TASK GOAL:
In the listing below, reproduce without changes the lines that begin at the one containing "Given: Select the 'Fast" and end after the one containing "coord(198,579)".

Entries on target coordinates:
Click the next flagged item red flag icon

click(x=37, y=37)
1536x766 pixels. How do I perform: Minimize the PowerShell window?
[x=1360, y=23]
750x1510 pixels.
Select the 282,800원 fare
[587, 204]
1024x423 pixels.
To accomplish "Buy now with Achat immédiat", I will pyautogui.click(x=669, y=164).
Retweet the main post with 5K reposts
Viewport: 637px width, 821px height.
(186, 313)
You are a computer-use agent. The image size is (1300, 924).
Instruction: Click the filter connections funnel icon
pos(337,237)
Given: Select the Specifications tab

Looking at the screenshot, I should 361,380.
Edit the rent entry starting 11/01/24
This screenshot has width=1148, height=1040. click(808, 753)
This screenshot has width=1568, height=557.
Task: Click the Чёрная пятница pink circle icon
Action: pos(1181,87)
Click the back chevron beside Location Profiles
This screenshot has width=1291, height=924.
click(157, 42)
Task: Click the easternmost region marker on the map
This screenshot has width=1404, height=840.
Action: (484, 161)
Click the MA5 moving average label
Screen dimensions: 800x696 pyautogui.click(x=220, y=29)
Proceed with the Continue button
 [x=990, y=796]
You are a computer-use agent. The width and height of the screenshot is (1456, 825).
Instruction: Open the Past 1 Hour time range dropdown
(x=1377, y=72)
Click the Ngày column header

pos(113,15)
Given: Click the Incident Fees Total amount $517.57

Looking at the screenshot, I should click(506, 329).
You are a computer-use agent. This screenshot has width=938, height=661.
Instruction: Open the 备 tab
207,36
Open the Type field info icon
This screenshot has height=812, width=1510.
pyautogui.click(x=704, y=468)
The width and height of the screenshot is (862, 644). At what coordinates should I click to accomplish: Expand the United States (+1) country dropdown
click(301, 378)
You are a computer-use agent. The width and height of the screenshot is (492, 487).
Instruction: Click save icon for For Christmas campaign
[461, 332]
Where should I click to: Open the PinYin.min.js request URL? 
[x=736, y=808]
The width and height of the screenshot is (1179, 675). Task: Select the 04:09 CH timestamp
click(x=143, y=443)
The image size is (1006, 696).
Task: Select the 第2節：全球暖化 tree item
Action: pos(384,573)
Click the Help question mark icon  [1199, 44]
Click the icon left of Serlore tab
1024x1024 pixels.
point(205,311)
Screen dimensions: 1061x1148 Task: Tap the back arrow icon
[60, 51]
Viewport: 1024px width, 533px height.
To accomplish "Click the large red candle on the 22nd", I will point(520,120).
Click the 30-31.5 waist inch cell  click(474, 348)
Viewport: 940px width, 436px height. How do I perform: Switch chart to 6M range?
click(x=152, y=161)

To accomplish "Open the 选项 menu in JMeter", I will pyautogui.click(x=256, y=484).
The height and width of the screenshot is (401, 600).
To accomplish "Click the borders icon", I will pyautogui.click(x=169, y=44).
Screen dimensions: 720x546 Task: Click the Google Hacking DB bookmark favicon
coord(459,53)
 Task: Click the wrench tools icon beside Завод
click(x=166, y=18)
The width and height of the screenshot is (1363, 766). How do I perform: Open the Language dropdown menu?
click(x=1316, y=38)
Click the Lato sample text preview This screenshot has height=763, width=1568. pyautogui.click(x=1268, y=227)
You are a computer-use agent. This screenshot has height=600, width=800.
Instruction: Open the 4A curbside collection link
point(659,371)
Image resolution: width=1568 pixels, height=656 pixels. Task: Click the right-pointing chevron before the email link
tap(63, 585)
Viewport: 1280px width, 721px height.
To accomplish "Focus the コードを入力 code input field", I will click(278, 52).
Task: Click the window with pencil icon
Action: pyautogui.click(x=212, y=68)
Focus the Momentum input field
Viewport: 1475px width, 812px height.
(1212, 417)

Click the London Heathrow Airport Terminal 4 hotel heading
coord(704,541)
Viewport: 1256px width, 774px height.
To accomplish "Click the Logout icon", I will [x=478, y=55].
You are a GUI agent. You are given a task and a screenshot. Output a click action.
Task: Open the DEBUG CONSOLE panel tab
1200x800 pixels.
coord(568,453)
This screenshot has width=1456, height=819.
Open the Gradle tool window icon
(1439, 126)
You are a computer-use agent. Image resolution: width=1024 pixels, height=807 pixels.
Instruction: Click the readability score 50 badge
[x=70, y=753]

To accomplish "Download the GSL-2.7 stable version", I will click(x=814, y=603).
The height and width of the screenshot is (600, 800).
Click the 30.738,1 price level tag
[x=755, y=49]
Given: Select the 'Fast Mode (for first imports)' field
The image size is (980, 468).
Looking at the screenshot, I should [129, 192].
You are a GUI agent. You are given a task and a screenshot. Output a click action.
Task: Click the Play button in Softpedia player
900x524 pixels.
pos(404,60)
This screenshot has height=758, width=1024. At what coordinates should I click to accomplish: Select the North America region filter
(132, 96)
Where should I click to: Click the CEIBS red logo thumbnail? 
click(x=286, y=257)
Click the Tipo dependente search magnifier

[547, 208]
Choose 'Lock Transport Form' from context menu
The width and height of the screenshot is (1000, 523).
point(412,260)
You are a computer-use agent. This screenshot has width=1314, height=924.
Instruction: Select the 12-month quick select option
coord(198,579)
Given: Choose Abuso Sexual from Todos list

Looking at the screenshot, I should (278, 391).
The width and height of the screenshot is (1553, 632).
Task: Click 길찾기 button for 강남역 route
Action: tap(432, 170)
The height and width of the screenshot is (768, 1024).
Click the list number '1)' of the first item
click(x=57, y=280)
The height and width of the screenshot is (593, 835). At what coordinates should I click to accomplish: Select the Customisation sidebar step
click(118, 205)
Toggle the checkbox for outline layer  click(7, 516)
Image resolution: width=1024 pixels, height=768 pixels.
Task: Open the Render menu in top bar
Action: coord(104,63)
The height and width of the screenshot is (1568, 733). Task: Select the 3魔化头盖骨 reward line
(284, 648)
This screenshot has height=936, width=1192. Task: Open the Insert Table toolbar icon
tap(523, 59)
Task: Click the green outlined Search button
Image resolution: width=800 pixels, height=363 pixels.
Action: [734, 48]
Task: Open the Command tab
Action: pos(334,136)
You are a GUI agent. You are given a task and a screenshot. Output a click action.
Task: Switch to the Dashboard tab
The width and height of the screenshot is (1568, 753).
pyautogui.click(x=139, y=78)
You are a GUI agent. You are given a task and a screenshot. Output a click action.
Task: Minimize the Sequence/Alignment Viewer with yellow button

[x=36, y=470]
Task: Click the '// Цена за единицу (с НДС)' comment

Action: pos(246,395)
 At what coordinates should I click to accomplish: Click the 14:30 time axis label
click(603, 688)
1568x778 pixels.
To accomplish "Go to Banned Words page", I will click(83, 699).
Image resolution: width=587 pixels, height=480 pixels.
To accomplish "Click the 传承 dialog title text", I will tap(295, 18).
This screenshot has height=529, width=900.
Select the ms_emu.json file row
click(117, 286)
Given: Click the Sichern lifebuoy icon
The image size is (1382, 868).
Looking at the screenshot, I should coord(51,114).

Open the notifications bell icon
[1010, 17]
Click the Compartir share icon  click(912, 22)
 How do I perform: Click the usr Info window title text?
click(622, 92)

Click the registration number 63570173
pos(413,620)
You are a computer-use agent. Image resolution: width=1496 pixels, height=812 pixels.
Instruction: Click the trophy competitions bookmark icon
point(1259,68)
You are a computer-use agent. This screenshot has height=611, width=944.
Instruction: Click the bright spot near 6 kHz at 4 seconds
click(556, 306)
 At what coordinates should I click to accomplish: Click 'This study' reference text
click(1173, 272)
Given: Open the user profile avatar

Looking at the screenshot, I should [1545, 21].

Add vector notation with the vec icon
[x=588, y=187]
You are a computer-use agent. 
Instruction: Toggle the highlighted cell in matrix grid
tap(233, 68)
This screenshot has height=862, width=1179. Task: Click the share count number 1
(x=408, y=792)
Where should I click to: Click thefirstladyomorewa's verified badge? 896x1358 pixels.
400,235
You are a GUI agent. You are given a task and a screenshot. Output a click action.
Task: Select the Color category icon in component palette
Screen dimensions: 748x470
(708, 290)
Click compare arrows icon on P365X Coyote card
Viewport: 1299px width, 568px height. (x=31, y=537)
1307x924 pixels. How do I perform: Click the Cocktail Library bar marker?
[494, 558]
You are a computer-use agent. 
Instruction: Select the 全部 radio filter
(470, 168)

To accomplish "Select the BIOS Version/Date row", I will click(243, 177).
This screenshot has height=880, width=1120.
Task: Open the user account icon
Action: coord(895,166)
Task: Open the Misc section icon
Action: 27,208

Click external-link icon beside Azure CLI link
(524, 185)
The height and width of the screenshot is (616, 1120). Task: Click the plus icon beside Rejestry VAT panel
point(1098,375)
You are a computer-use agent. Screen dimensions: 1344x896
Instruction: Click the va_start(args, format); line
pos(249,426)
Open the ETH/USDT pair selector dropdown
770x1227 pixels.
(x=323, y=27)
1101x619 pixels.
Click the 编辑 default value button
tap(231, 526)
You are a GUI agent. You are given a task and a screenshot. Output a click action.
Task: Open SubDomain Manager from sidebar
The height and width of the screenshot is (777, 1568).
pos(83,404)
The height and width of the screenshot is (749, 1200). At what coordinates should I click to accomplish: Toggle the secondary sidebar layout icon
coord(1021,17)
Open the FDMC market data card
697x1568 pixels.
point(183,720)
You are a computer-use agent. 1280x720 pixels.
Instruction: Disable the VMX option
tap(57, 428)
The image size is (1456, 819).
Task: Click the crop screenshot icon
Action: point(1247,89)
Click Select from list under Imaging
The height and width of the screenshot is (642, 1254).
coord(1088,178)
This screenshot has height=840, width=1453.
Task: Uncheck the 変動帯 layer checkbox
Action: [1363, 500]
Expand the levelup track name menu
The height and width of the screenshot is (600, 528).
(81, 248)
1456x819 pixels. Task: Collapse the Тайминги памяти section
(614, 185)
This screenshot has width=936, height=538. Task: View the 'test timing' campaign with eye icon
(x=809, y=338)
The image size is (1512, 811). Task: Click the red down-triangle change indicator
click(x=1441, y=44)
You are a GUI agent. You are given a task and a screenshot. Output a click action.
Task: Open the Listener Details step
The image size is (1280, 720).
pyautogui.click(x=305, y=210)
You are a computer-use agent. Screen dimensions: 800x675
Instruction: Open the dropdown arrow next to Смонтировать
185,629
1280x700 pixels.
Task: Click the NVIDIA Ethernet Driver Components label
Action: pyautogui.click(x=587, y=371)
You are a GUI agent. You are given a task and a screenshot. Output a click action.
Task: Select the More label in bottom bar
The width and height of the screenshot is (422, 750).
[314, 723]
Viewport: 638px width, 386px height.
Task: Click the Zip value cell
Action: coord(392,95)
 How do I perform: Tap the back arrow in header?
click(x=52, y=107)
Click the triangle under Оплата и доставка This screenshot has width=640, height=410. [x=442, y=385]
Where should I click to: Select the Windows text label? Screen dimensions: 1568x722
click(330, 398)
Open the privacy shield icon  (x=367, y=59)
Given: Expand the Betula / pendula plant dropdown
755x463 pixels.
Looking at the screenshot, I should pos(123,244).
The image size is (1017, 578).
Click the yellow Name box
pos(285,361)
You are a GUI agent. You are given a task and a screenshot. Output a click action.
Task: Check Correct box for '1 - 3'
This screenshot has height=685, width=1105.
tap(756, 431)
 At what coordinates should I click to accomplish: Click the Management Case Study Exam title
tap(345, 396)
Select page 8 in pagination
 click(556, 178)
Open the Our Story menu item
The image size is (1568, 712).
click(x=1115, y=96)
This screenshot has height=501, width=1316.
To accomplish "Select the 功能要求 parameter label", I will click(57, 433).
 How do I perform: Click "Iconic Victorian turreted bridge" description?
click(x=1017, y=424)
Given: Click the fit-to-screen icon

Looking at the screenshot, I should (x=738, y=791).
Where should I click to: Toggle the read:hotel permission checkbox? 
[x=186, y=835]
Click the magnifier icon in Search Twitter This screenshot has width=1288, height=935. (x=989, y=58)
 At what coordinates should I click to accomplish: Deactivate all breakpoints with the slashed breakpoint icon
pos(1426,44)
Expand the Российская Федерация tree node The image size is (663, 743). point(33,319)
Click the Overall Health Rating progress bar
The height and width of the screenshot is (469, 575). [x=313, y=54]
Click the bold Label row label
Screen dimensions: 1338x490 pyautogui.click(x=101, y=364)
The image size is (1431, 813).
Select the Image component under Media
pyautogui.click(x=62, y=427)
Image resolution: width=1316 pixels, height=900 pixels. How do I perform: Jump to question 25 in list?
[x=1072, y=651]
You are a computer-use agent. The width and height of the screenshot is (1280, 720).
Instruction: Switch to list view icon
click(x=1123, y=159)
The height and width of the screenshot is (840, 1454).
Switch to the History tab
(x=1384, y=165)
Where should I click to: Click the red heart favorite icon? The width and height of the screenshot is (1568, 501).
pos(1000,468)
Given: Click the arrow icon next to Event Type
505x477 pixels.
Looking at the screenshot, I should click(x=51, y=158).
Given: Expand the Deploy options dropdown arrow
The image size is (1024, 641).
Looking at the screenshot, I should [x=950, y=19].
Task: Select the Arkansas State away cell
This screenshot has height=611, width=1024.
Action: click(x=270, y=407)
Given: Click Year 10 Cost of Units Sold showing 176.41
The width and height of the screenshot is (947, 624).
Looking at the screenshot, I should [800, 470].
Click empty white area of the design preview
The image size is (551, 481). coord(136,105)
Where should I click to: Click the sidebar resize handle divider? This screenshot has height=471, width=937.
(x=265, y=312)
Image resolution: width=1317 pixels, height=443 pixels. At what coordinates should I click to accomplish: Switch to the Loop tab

EXPECTED ANSWER:
Given: Select the 'Fast Mode (for first imports)' field
The image size is (980, 468).
Looking at the screenshot, I should [129, 192].
You are a GUI agent. You are given a task and a screenshot. Output a click action.
Task: Click the Play button in Softpedia player
900x524 pixels.
pos(404,60)
This screenshot has height=758, width=1024. At what coordinates should I click to accomplish: Select the North America region filter
(132, 96)
Where should I click to: Click the CEIBS red logo thumbnail? 
click(x=286, y=257)
Click the Tipo dependente search magnifier

[547, 208]
Choose 'Lock Transport Form' from context menu
The width and height of the screenshot is (1000, 523).
point(412,260)
You are a computer-use agent. This screenshot has width=1314, height=924.
Instruction: Select the 12-month quick select option
coord(198,579)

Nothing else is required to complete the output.